В этот момент не выдерживаю уже я:
– Прекрати!
Я говорю лишь одно слово, и в салоне автомобиля повисает тишина. Видимо, тон моего голоса и взгляд достаточно красноречивы. Но мама все же брезгливо поджимает губы:
– Ты всегда его защищаешь. Но я не могу понять, почему мой сын такой закомплексованный. Он что, не может найти себе девушку под стать? Или нам обязательно необходимо выделиться и продемонстрировать окружающим все триста килограммов жира Сесиль? Вы все делаете мне назло!
– Жюль, останови машину, – просит водителя Марсель.
– Я не разрешаю тебе выходить!
– А я не прошу твоего разрешения.
– Что я такого сказала? Вы сами в своем кругу зовете Сесиль бегемотихой! Я слышала, она сама себя так называет!
В этом момент я больше не могу сдерживать свое возмущение.

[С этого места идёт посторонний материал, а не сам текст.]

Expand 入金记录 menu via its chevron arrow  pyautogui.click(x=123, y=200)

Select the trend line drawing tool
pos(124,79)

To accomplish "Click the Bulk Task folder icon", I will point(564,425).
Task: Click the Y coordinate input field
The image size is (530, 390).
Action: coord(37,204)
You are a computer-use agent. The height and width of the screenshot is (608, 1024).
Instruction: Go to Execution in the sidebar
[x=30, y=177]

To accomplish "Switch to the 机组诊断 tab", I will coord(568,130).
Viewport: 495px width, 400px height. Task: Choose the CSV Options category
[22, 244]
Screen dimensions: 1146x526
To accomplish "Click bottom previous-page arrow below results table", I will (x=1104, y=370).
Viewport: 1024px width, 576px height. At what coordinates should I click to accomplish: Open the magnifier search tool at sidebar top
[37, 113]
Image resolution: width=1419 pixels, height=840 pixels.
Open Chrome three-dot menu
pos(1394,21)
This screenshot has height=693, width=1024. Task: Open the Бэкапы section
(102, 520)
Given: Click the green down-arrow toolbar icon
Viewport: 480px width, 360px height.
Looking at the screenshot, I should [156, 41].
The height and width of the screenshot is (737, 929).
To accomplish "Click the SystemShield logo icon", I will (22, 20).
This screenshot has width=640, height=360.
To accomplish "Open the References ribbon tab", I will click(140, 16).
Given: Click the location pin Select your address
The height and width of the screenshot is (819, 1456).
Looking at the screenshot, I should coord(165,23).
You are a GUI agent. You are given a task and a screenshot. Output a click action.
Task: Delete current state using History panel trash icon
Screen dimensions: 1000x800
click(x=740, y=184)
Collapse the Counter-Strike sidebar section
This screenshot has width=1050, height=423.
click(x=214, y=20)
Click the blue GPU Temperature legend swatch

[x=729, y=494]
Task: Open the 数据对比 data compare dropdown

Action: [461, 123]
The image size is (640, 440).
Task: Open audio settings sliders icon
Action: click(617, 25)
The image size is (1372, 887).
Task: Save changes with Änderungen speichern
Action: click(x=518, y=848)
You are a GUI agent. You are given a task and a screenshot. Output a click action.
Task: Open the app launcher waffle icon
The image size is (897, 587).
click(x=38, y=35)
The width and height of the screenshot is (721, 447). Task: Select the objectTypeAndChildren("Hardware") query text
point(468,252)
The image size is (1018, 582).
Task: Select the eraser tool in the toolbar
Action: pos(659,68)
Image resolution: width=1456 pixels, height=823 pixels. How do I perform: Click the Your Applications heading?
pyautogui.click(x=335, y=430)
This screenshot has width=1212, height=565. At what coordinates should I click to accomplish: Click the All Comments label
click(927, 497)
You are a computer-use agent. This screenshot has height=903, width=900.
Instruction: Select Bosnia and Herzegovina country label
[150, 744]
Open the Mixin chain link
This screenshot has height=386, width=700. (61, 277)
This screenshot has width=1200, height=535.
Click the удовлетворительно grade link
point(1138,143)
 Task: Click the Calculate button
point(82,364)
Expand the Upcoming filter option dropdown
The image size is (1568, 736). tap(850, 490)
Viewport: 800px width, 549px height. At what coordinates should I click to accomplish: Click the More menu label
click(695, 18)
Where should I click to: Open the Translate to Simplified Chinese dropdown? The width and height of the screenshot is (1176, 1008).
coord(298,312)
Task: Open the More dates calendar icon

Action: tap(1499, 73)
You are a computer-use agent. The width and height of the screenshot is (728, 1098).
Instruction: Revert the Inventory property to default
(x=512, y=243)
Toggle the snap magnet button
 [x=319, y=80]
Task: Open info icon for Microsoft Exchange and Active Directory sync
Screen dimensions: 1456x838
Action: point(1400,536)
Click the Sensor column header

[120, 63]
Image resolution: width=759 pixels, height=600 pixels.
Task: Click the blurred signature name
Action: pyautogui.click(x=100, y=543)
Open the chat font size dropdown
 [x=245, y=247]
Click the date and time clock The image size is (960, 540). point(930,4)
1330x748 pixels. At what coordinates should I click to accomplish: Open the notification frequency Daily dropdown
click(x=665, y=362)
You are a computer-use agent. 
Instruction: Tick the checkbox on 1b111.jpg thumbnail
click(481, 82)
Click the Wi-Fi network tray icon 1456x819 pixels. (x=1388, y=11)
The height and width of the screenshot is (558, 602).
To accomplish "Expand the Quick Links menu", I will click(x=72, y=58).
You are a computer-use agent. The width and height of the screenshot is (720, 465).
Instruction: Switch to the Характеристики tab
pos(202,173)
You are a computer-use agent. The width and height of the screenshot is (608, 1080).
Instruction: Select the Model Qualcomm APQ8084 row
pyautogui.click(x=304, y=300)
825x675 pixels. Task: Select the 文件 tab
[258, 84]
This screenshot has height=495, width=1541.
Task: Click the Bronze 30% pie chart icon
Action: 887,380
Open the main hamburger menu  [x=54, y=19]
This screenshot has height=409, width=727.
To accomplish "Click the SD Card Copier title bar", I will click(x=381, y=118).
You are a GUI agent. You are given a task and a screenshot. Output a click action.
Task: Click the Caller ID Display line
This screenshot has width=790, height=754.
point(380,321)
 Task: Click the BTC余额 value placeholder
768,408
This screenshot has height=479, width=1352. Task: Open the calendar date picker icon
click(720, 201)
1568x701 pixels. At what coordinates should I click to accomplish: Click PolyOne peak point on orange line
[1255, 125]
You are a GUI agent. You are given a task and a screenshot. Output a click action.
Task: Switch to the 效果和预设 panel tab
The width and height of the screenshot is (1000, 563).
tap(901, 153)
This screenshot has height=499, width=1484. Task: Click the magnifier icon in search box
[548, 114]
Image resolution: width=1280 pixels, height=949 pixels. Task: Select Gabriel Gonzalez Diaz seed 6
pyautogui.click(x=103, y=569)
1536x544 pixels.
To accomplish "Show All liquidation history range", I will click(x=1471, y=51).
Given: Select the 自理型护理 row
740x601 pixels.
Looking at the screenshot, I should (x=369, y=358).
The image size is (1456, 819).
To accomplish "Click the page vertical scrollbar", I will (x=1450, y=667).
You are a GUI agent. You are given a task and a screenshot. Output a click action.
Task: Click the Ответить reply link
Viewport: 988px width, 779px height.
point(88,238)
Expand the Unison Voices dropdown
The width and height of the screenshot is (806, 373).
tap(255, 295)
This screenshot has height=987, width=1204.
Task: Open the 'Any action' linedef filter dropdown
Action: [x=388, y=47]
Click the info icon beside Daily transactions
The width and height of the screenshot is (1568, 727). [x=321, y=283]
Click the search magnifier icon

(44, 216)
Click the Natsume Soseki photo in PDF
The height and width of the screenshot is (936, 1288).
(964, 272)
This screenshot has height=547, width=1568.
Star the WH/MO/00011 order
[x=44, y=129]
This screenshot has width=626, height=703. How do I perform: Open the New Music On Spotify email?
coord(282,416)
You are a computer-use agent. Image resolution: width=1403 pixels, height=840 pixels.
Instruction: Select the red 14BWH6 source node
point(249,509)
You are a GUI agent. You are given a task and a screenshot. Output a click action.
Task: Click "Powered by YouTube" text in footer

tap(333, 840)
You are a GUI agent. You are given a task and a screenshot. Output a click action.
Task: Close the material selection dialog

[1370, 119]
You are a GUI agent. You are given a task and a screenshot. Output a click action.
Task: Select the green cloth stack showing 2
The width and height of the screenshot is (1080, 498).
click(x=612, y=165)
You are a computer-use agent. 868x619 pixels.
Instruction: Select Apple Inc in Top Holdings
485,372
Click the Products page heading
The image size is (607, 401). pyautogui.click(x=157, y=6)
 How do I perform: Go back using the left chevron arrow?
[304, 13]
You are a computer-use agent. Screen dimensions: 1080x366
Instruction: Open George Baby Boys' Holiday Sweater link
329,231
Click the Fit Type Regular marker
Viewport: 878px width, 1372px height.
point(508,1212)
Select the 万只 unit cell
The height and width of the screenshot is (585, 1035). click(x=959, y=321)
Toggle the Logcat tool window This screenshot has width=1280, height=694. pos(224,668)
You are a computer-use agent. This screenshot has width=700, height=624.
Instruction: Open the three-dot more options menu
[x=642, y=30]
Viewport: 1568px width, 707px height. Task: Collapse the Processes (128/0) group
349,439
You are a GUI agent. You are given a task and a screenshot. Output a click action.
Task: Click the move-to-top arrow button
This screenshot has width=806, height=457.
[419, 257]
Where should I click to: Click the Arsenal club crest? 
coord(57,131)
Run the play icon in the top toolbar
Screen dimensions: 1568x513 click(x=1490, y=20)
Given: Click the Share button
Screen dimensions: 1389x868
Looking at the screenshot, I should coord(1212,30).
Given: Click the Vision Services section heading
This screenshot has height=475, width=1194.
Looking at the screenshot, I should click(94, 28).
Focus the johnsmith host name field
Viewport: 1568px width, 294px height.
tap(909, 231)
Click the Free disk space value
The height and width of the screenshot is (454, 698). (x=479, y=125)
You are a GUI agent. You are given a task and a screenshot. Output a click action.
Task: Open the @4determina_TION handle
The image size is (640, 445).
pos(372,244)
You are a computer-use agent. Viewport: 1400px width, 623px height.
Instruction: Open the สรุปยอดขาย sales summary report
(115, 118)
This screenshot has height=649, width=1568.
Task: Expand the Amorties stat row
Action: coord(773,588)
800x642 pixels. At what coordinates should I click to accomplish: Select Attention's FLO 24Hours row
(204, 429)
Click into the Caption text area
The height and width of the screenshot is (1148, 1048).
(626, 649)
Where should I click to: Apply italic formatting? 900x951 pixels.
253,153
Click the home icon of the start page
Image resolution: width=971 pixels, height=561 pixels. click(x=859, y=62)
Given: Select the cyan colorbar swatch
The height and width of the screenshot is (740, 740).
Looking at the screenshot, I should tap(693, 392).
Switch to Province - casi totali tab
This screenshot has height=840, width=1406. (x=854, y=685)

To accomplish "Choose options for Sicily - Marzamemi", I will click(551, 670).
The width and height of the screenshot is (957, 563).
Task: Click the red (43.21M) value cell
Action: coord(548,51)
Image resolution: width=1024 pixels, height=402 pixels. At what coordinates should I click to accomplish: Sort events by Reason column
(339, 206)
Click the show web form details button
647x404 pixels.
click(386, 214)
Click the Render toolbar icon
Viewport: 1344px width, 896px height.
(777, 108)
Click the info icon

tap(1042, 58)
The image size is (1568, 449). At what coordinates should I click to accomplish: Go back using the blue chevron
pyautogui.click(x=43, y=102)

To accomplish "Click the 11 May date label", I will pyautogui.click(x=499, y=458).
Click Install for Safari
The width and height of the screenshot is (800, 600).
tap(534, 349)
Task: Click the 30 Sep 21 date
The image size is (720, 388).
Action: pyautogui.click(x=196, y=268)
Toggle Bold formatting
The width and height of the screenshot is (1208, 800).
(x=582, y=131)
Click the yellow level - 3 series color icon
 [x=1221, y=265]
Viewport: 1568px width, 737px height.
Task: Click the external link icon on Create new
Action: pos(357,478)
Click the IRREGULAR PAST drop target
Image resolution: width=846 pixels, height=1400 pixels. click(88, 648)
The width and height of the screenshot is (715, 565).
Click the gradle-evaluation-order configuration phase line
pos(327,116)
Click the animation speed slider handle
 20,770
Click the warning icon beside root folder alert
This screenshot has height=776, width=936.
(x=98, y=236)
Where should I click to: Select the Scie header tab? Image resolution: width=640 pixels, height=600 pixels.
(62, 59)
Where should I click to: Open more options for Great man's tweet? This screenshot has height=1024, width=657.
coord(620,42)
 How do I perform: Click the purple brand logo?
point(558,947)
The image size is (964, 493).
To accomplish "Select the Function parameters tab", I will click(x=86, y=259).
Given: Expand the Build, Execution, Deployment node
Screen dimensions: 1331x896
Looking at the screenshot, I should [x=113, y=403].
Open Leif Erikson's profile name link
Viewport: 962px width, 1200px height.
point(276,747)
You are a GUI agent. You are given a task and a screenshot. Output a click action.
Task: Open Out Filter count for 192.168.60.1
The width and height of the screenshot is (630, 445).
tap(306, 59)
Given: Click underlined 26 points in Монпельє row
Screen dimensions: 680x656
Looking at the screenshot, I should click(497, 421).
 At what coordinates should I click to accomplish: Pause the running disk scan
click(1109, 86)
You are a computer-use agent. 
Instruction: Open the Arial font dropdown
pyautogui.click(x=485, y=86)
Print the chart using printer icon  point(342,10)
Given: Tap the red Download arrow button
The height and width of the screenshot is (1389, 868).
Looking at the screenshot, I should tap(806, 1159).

– Во-первых, мы называем ее бегемотиком, – говорю я, – во-вторых, она действительно уверенная в себе девушка и ни капли не стесняется своего тела, поэтому самоирония уместна. В-третьих, она очень красивая. Ты только посмотри на черты ее лица! Она похожа на ангела в обрамлении пушистых светлых волос! В-четвертых, где твое воспитание и чуткость? Что за грубость такая, откуда столько снобизма и высокомерия? В-пятых, если она нравится Марселю, то я за него безумно рада, потому что она не такая, как ты и все твое прогнившее окружение. И остановите эту машину, или я из нее выпрыгну, найду первого попавшегося журналиста и расскажу ему про триста килограммов от всеми любимой Анны де Флориан! – Последние предложения я кричала.
Мама равнодушно прошлась по мне взглядом.
– Вижу, тебе действительно становится лучше.
– Это так плохо, да? – кричу я, и в маминых глазах мелькают сожаление и усталость. – Ведь так плохо, что дочка наконец-то понимает, насколько вся ее семья изнутри прогнила! Так плохо, что она больше не марионетка, за веревочки которой можно дергать!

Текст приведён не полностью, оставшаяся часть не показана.